[jira] [Commented] (SOLR-6349) LocalParams for enabling/disabling individual stats

Hoss Man (JIRA) Thu, 16 Oct 2014 16:43:47 -0700

    [ 
https://issues.apache.org/jira/browse/SOLR-6349?page=com.atlassian.jira.plugin.system.issuetabpanels:comment-tabpanel&focusedCommentId=14174476#comment-14174476
 ]


Hoss Man commented on SOLR-6349:
--------------------------------


Tomas: thanks a lot for working on this.

I have mixed feelings about your approach...

* -1 to the way StatsField nows has to directly know about every possible stat 
for every possible data type, & the stat dependency logic is spread between the 
StatsValue classes and the new Enum in StatsField.
* -0 to making it harder to add new types of stats in the future (one of the 
nice side effects of my hypothetical idea was that if we did go an SPI route or 
something like that it would have made it trivial for people to add new types 
of stats as plugins, even depending on other stats for distributed logic)
* -1 for the need to have that ...{code}
if (statsField.calculateStat(X)) { 
  X = calculateX() 
}
{code}...pattern you mentioned in so much code -- that's one of the reasons i 
abandomed my last patch (and before i abandoned it, i was focusingon trying to 
ensure that it was at least always a comarison with a final boolean in the hops 
that the JVM could optimize the if away)
* +99 to the fact that you have something that actually works as opposed to my 
half-thought out idea that i never tried to implement.


On balance, i think we should move forward with your idea -- if nothing else, 
then as a straw man to help us flesh out the exact expected behavior & write 
more tests. If down the road we come up with a better internal implementation, 
then so be it.

A few specific comments on what you've got so far...
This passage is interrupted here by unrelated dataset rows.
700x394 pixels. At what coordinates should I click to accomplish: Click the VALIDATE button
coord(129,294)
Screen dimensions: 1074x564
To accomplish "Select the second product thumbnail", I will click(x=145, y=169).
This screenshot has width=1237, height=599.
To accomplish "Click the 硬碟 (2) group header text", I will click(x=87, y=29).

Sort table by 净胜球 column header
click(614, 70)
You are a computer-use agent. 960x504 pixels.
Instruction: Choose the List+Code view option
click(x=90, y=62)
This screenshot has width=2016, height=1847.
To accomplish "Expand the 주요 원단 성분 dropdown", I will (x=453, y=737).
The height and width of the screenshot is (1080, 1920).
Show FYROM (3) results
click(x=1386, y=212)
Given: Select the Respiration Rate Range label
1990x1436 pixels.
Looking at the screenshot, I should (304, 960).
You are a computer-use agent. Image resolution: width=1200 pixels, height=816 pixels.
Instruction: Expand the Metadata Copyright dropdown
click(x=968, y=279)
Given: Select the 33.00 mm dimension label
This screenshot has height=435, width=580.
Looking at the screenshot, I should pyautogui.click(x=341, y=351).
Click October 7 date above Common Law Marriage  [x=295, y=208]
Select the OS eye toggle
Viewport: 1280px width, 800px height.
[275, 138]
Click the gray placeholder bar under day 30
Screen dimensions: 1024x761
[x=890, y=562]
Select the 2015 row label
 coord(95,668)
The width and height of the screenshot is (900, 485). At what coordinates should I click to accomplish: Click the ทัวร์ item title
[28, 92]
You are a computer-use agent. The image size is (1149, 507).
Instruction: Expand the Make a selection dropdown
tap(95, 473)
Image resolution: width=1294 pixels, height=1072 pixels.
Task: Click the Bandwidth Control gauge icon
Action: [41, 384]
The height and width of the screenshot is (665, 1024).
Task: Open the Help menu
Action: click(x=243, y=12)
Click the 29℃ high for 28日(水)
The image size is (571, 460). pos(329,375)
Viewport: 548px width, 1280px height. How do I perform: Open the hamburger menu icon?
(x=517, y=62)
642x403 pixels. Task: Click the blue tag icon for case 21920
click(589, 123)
* kind of weird the way your patch's API uses a variety of Stat[], 
EnumSet<Stat> and Set<Stat> ... probably best just to use EnumSet everywhere?
* be careful about your "{{statsInResponse.isEmpty() || 
statsInResponse.contains(stat)}}" logic ... we need to make sure we don't break 
existing behavior for things like {{stats.field=foo&stats.calcDistinct=true}}
** speaking of calcDistinct, it needs to be accounted for in your new enum so 
we can start supporting it as a localparam and deprecate the top level 
{{stats.calcDistinct}}, maybe along the lines of...{code}
if (statsInResponse.isEmpty()) {
  statsInResponse.addAll(LEGACY_DEFAULT_STATS); // static final EnumSet
  statsToCalculate.addAll(LEGACY_DEFAULT_STATS_DEPENDS); // static {} built 
EnumSet looping over LEGACY_DEFAULT_STATS 
}
if (params.getFieldBool(f, STATS_CALCDISTINCT, false)) { // top level req params
  statsInResponse.add(Stat.calcDistinct);
  statsToCalculate.add(Stat.calcDistinct);
}
{code}
* i'm not positive - but i don't think your patch currently accounts for the 
idea that in a distributed request, we may need to calculate & return a stats 
dependencies, but not compute & return the stat itself (ie: for mean, we need 
each shard to compute a sum & count, but we don't wnat each shard to compute or 
return the per-shard mean)
** we should be abl to easily test this behavior by "faking" an isShard request 
to a single node and asserting which keys we do/don't get back
* rather then a static dependsOn(Stat) method with a case statement, why not 
make it a property of of the enum objects themselves?
** maybe something like this, which also shows one idea for dealing with the 
"stat doesn't depend on itself in distributed calculations"...{code}
  static enum Stat {
    min(true),
    max(true),
    missing(true),
    sum(true),
    count(true),
    mean(false, sum, count),
    sumOfSquares(true),
    stddev(false,sum,count,sumOfSquares);
    
    private final List<Stat> distribDeps;

    Stat(boolean selfDep, Stat... deps) {
      distribDeps = new ArrayList<Stat>(deps.length+1);
      distribDeps.addAll(Arrays.asList(deps));
      if (selfDep) { 
        distribDeps.add(this);
      }
    }
    public EnumSet<Stat> getDistribDeps() {
      return EnumSet.copyOf(this.distribDeps);
    }
  }
{code}
* please help me fight against the trend of distributed tests that only do 
comparisons against single node w/o asserting specific results, ie...{noformat}
+    // only ask for "min" and "mean"
+    query("q","*:*", "sort",i1+" desc", "stats", "true",
+          "stats.field", "{!min=true mean=true}" + i1);
+    
+    // only ask for "min", "mean" and "stddev"
+    query("q","*:*", "sort",i1+" desc", "stats", "true",
+          "stats.field", "{!min=true mean=true stddev=true}" + i1);
+    
+    String[] stats = new String[]{"min", "max", "sum", "sumOfSquares", 
"stddev", "mean", "missing", "count"};
+    
+    for (String stat:stats) {
+      for (String innerStat:stats) {
+        query("q","*:*", "sort",i1+" desc", "stats", "true",
+            "stats.field", "{!" + stat + "=true " + innerStat + "=true}" + i1);
+      }
+    }
+    
{noformat}...all of those can & should include xpaths asserting that the 
count() of keys in the stats is only N, and that the expected keys exist (and 
in the case of the first 2: we should be able to assert the expected value)

----

bq. The failing tests were related to the fact that I now include stats even 
for count=0. For now I modified them to pass, but should be fixed based on what 
we decide to do in that case.

What's your opinion on this?  mine hasn't really changed...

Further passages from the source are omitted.